The meeting with Bernardo Bertolucci is therefore to be considered the prestigious link in Obrist’s tireless and curious activities which have led him to weave a truly multidisciplinary ‘poetics of relation’. Obrist’s interviews have a literary style, like that of an author; they have stylistic refrains and tics, returning obsessions and nuclei. It is not uncommon for the same person to be interviewed several times and for the central interest to focus upon recurring themes such as the relationship with contemporary tradition, utopia, the dialogue between disciplines, the great masters and the unrealised projects.
The conversation with Bernardo Bertolucci will be a special event, in the already formidable gallery of Obrist’s interviews.
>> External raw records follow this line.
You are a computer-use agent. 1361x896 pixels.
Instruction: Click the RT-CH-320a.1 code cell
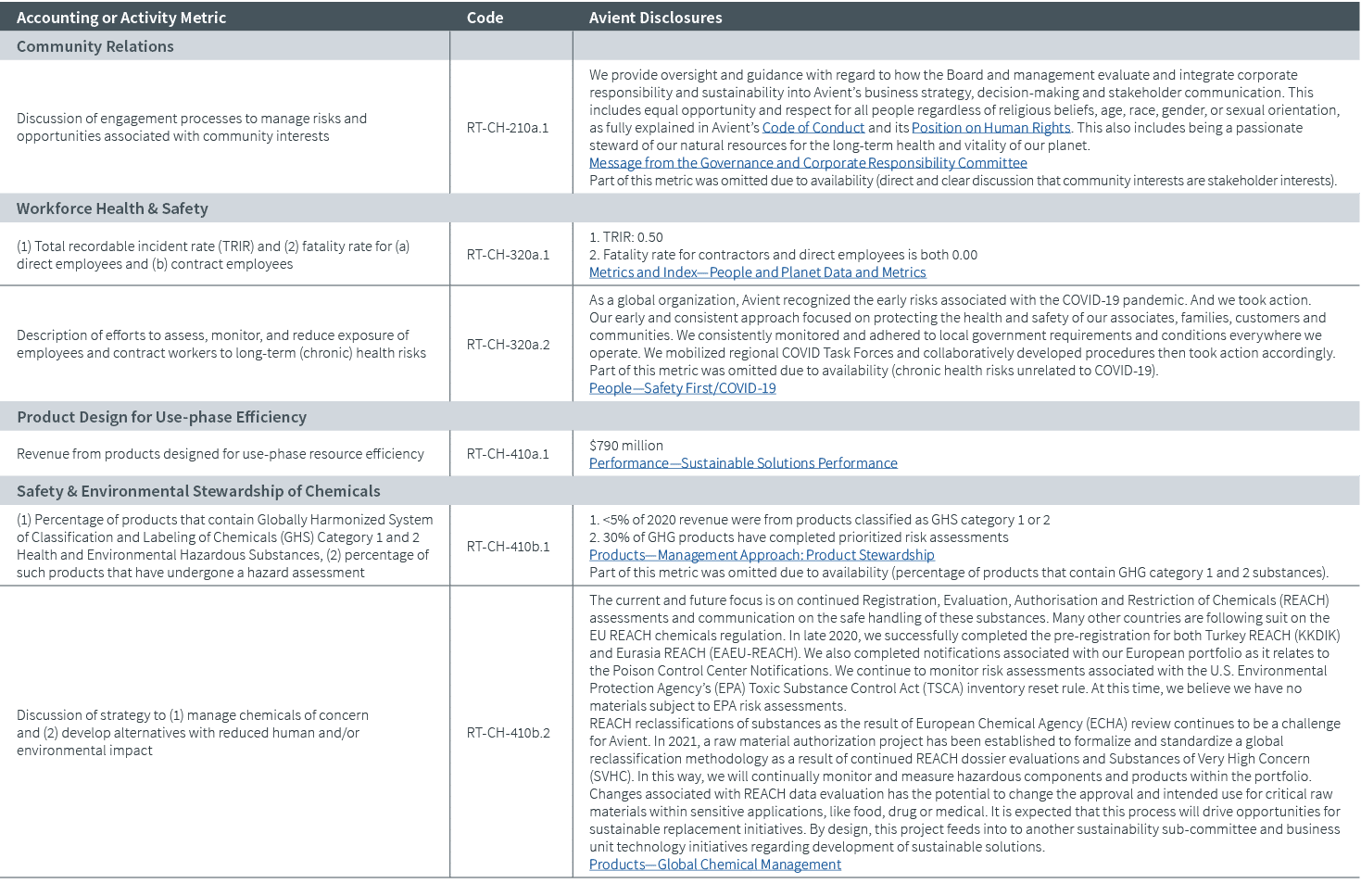point(510,254)
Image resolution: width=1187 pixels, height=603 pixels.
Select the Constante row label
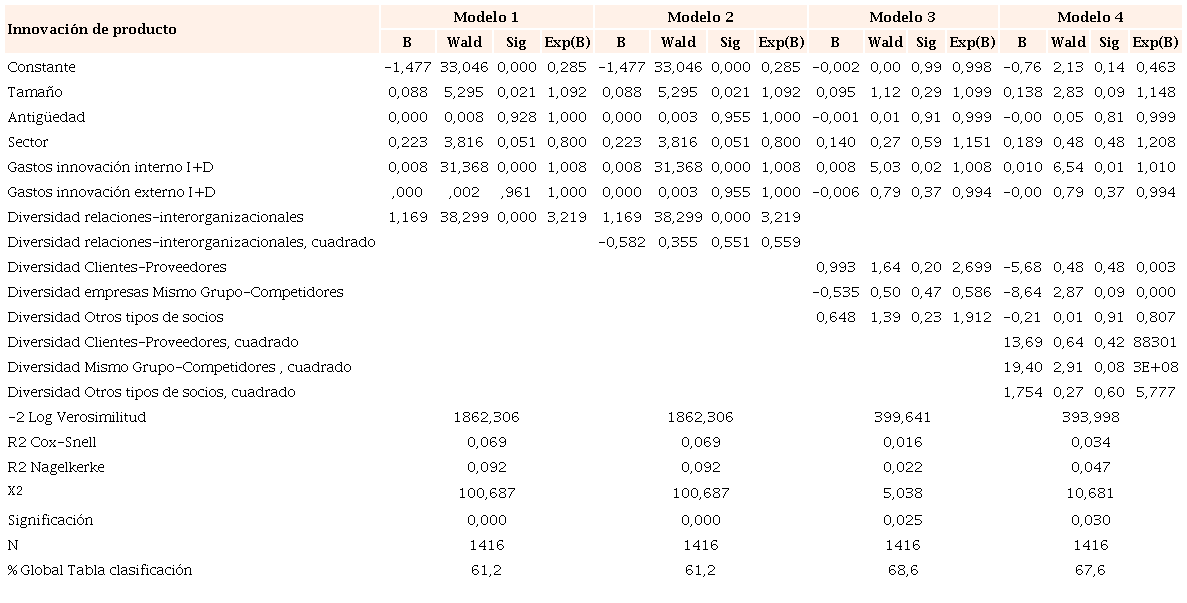point(41,67)
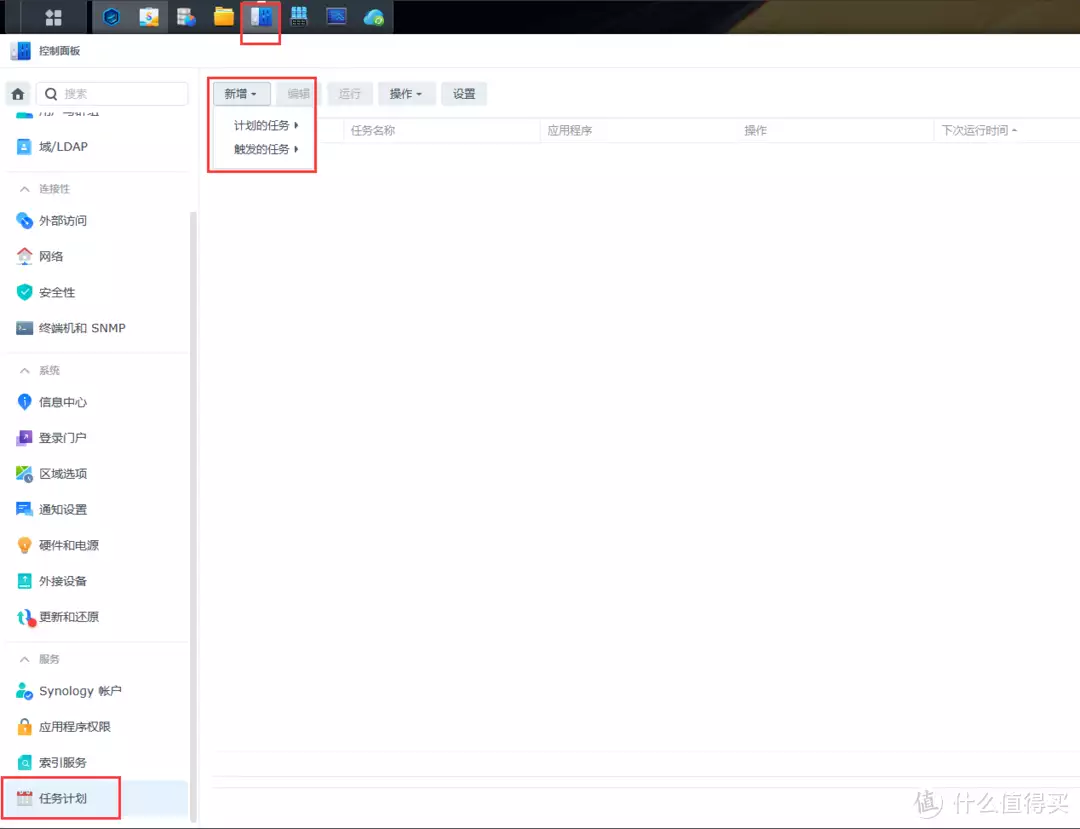Open the 新增 dropdown button
This screenshot has height=829, width=1080.
click(240, 94)
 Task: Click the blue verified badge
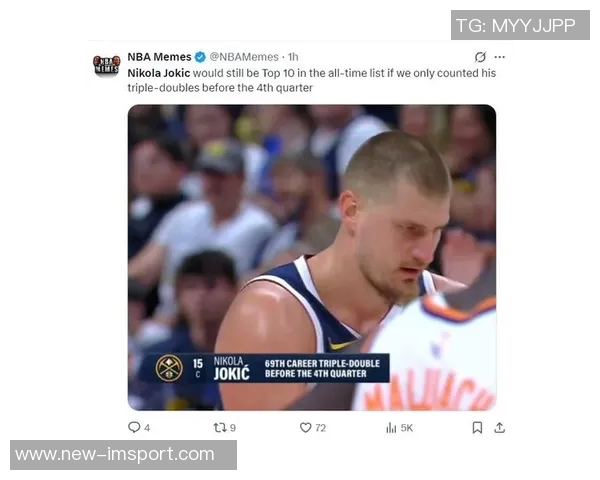(x=200, y=57)
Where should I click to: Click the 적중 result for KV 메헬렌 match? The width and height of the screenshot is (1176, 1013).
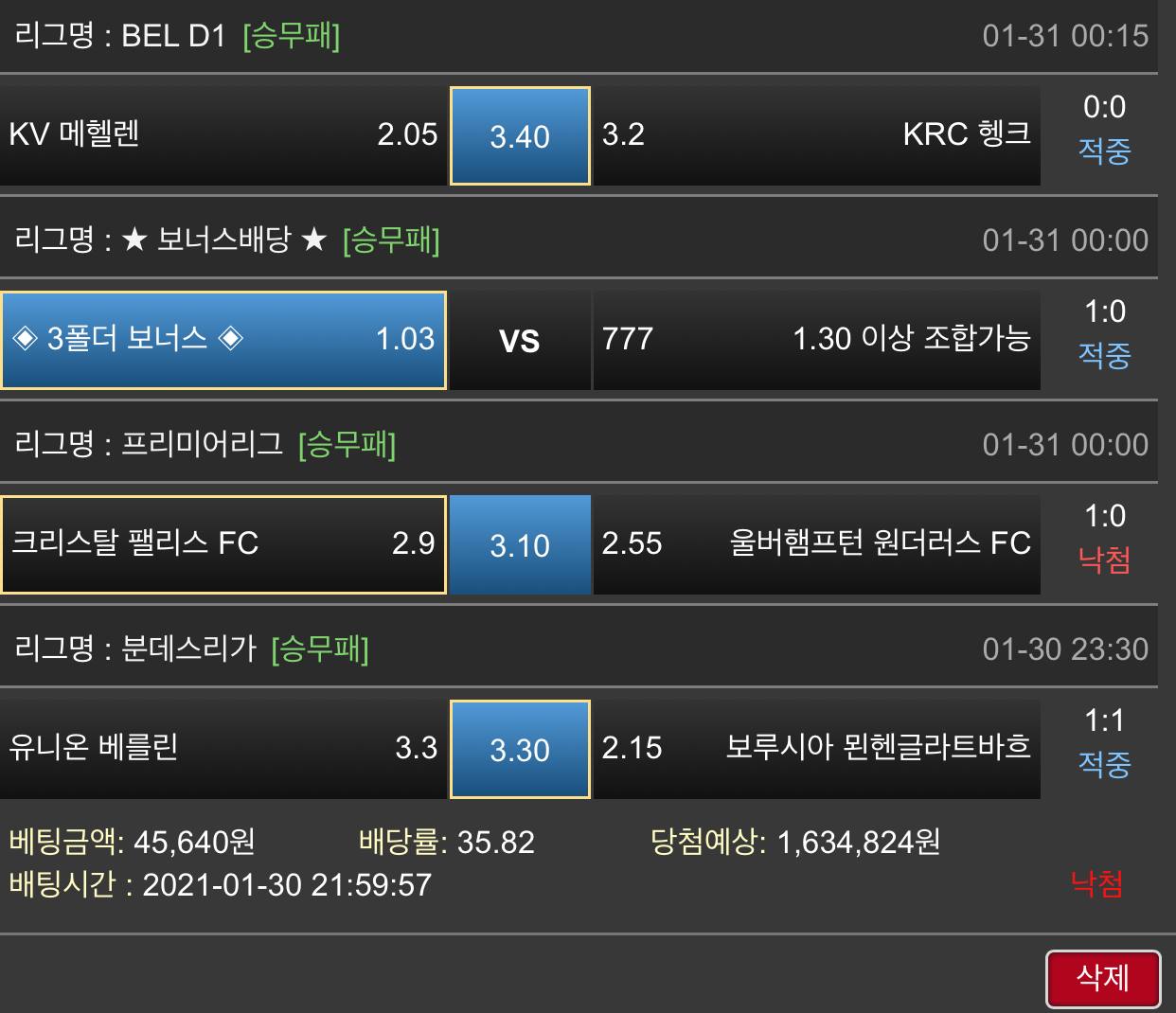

The creator of Novecento and Last Tango in Paris is one of those complex and layered figures who invites the network of citations, connections and references used by the Swiss curator.
Moreover, Bertolucci is Italian, this is not pointed out simply for the sake of stating the obvious, but because the Italian culture and art of the last half century has been a great inspirational source for Hans Ulrich Obrist who at the age of 18 crossed the Alps and learnt our language in order to meet the great Alighiero Boetti.
The interview will touch upon Bertolucci’s well-known filmography, but it will also look at his relationship with literature and the superb example of his father Attilio as well as the biographical events that linked him to extraordinary personalities such as Pasolini and Moravia.
Above all the public will get a glimpse, as if looking through the peephole of a privileged observatory, at the future of the great emilian auteur: the unrealised project which every artist reserves for the enchanted realm of the possible.